▶ _Material for this task_
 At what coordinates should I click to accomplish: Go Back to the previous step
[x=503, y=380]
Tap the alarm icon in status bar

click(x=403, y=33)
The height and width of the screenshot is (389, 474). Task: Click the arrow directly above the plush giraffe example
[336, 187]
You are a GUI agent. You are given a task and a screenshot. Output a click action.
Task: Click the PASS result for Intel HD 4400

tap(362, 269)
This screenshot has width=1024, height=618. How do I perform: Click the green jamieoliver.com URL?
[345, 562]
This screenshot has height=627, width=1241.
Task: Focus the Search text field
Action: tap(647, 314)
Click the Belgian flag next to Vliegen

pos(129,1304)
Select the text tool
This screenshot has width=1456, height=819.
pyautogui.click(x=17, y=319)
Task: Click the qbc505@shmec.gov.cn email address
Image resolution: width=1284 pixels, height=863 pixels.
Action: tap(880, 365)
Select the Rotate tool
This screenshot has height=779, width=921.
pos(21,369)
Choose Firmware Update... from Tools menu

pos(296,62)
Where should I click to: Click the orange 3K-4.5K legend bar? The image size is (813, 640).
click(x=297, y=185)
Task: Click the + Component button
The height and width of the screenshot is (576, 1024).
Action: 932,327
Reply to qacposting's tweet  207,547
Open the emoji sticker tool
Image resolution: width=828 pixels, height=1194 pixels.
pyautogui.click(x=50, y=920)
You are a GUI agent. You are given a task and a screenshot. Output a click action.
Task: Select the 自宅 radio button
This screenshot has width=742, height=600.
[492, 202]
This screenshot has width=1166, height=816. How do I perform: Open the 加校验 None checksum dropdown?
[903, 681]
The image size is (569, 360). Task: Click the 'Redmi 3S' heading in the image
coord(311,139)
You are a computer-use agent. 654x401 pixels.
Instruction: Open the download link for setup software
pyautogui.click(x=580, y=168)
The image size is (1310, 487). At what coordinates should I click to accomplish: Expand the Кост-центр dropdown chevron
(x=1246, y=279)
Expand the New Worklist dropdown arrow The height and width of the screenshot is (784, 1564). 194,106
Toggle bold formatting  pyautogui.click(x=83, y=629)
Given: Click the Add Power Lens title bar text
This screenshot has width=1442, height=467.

▶ _What you are asked to do_
Reproduce each entry exactly, leaving out nothing.

▶ _Solved problem_
 At what coordinates should I click to accomplish: Go Back to the previous step
[x=503, y=380]
Tap the alarm icon in status bar

click(x=403, y=33)
The height and width of the screenshot is (389, 474). Task: Click the arrow directly above the plush giraffe example
[336, 187]
You are a GUI agent. You are given a task and a screenshot. Output a click action.
Task: Click the PASS result for Intel HD 4400

tap(362, 269)
This screenshot has width=1024, height=618. How do I perform: Click the green jamieoliver.com URL?
[345, 562]
This screenshot has height=627, width=1241.
Task: Focus the Search text field
Action: tap(647, 314)
Click the Belgian flag next to Vliegen

pos(129,1304)
Select the text tool
This screenshot has width=1456, height=819.
pyautogui.click(x=17, y=319)
Task: Click the qbc505@shmec.gov.cn email address
Image resolution: width=1284 pixels, height=863 pixels.
Action: tap(880, 365)
Select the Rotate tool
This screenshot has height=779, width=921.
pos(21,369)
Choose Firmware Update... from Tools menu

pos(296,62)
Where should I click to: Click the orange 3K-4.5K legend bar? The image size is (813, 640).
click(x=297, y=185)
Task: Click the + Component button
The height and width of the screenshot is (576, 1024).
Action: 932,327
Reply to qacposting's tweet  207,547
Open the emoji sticker tool
Image resolution: width=828 pixels, height=1194 pixels.
pyautogui.click(x=50, y=920)
You are a GUI agent. You are given a task and a screenshot. Output a click action.
Task: Select the 自宅 radio button
This screenshot has width=742, height=600.
[492, 202]
This screenshot has width=1166, height=816. How do I perform: Open the 加校验 None checksum dropdown?
[903, 681]
The image size is (569, 360). Task: Click the 'Redmi 3S' heading in the image
coord(311,139)
You are a computer-use agent. 654x401 pixels.
Instruction: Open the download link for setup software
pyautogui.click(x=580, y=168)
The image size is (1310, 487). At what coordinates should I click to accomplish: Expand the Кост-центр dropdown chevron
(x=1246, y=279)
Expand the New Worklist dropdown arrow The height and width of the screenshot is (784, 1564). 194,106
Toggle bold formatting  pyautogui.click(x=83, y=629)
Given: Click the Add Power Lens title bar text
This screenshot has width=1442, height=467.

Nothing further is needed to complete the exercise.